## Work task
Reproduce the entries below in full, word for word.

## Records to use
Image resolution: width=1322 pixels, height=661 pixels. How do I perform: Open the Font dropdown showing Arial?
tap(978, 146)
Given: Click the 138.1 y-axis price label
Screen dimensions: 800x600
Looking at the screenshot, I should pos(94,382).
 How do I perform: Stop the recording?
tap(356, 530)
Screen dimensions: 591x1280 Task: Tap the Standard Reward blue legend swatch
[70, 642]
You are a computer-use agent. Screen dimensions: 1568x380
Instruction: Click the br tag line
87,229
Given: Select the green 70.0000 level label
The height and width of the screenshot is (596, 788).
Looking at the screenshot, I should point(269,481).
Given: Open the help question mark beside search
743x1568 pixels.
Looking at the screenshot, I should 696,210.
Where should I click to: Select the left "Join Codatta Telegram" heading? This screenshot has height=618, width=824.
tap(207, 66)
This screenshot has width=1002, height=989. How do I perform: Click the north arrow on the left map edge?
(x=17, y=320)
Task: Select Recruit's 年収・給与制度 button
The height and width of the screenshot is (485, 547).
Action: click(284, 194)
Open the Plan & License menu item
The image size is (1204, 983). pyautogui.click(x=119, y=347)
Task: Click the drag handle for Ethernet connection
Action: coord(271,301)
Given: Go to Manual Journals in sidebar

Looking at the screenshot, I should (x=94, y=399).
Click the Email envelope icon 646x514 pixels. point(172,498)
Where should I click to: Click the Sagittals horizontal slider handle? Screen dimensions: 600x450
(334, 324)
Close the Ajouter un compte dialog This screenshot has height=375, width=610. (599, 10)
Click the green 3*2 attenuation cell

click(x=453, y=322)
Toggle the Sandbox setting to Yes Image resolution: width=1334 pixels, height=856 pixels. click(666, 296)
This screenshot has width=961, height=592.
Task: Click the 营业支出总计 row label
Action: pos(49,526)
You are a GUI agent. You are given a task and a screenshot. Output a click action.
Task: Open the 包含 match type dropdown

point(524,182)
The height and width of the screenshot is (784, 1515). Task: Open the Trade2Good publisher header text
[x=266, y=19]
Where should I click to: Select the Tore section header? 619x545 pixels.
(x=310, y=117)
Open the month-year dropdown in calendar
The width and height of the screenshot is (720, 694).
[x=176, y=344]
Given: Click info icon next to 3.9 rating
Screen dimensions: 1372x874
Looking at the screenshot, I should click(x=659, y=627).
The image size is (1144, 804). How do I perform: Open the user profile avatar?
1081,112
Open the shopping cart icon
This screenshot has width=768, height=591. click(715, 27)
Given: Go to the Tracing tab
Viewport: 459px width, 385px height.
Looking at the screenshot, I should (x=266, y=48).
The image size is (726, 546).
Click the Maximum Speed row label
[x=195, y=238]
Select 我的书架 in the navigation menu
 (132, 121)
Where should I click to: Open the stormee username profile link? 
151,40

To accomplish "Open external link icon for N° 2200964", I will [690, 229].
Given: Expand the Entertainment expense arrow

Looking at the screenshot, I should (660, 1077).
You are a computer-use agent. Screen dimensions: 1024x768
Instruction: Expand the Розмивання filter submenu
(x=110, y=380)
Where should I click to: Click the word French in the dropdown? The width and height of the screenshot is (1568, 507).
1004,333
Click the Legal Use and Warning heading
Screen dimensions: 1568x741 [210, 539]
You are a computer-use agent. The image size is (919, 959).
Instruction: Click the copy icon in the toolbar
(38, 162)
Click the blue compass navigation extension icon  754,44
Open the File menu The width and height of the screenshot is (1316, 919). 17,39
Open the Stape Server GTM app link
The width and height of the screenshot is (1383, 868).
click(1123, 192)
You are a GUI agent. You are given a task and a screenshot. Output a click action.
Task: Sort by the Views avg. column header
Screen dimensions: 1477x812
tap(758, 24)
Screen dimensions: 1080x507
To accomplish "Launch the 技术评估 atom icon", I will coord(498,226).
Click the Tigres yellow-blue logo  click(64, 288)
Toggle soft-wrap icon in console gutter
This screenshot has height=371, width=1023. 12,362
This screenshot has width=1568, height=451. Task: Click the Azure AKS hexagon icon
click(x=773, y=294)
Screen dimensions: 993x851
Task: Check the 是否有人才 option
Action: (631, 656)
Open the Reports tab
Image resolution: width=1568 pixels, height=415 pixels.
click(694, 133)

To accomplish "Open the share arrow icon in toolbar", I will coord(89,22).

## Your solution
Image resolution: width=1322 pixels, height=661 pixels. How do I perform: Open the Font dropdown showing Arial?
tap(978, 146)
Given: Click the 138.1 y-axis price label
Screen dimensions: 800x600
Looking at the screenshot, I should pos(94,382).
 How do I perform: Stop the recording?
tap(356, 530)
Screen dimensions: 591x1280 Task: Tap the Standard Reward blue legend swatch
[70, 642]
You are a computer-use agent. Screen dimensions: 1568x380
Instruction: Click the br tag line
87,229
Given: Select the green 70.0000 level label
The height and width of the screenshot is (596, 788).
Looking at the screenshot, I should point(269,481).
Given: Open the help question mark beside search
743x1568 pixels.
Looking at the screenshot, I should 696,210.
Where should I click to: Select the left "Join Codatta Telegram" heading? This screenshot has height=618, width=824.
tap(207, 66)
This screenshot has width=1002, height=989. How do I perform: Click the north arrow on the left map edge?
(x=17, y=320)
Task: Select Recruit's 年収・給与制度 button
The height and width of the screenshot is (485, 547).
Action: click(284, 194)
Open the Plan & License menu item
The image size is (1204, 983). pyautogui.click(x=119, y=347)
Task: Click the drag handle for Ethernet connection
Action: coord(271,301)
Given: Go to Manual Journals in sidebar

Looking at the screenshot, I should (x=94, y=399).
Click the Email envelope icon 646x514 pixels. point(172,498)
Where should I click to: Click the Sagittals horizontal slider handle? Screen dimensions: 600x450
(334, 324)
Close the Ajouter un compte dialog This screenshot has height=375, width=610. (599, 10)
Click the green 3*2 attenuation cell

click(x=453, y=322)
Toggle the Sandbox setting to Yes Image resolution: width=1334 pixels, height=856 pixels. click(666, 296)
This screenshot has width=961, height=592.
Task: Click the 营业支出总计 row label
Action: pos(49,526)
You are a GUI agent. You are given a task and a screenshot. Output a click action.
Task: Open the 包含 match type dropdown

point(524,182)
The height and width of the screenshot is (784, 1515). Task: Open the Trade2Good publisher header text
[x=266, y=19]
Where should I click to: Select the Tore section header? 619x545 pixels.
(x=310, y=117)
Open the month-year dropdown in calendar
The width and height of the screenshot is (720, 694).
[x=176, y=344]
Given: Click info icon next to 3.9 rating
Screen dimensions: 1372x874
Looking at the screenshot, I should click(x=659, y=627).
The image size is (1144, 804). How do I perform: Open the user profile avatar?
1081,112
Open the shopping cart icon
This screenshot has width=768, height=591. click(715, 27)
Given: Go to the Tracing tab
Viewport: 459px width, 385px height.
Looking at the screenshot, I should (x=266, y=48).
The image size is (726, 546).
Click the Maximum Speed row label
[x=195, y=238]
Select 我的书架 in the navigation menu
 (132, 121)
Where should I click to: Open the stormee username profile link? 
151,40

To accomplish "Open external link icon for N° 2200964", I will [690, 229].
Given: Expand the Entertainment expense arrow

Looking at the screenshot, I should (660, 1077).
You are a computer-use agent. Screen dimensions: 1024x768
Instruction: Expand the Розмивання filter submenu
(x=110, y=380)
Where should I click to: Click the word French in the dropdown? The width and height of the screenshot is (1568, 507).
1004,333
Click the Legal Use and Warning heading
Screen dimensions: 1568x741 [210, 539]
You are a computer-use agent. The image size is (919, 959).
Instruction: Click the copy icon in the toolbar
(38, 162)
Click the blue compass navigation extension icon  754,44
Open the File menu The width and height of the screenshot is (1316, 919). 17,39
Open the Stape Server GTM app link
The width and height of the screenshot is (1383, 868).
click(1123, 192)
You are a GUI agent. You are given a task and a screenshot. Output a click action.
Task: Sort by the Views avg. column header
Screen dimensions: 1477x812
tap(758, 24)
Screen dimensions: 1080x507
To accomplish "Launch the 技术评估 atom icon", I will coord(498,226).
Click the Tigres yellow-blue logo  click(64, 288)
Toggle soft-wrap icon in console gutter
This screenshot has height=371, width=1023. 12,362
This screenshot has width=1568, height=451. Task: Click the Azure AKS hexagon icon
click(x=773, y=294)
Screen dimensions: 993x851
Task: Check the 是否有人才 option
Action: (631, 656)
Open the Reports tab
Image resolution: width=1568 pixels, height=415 pixels.
click(694, 133)

To accomplish "Open the share arrow icon in toolbar", I will coord(89,22).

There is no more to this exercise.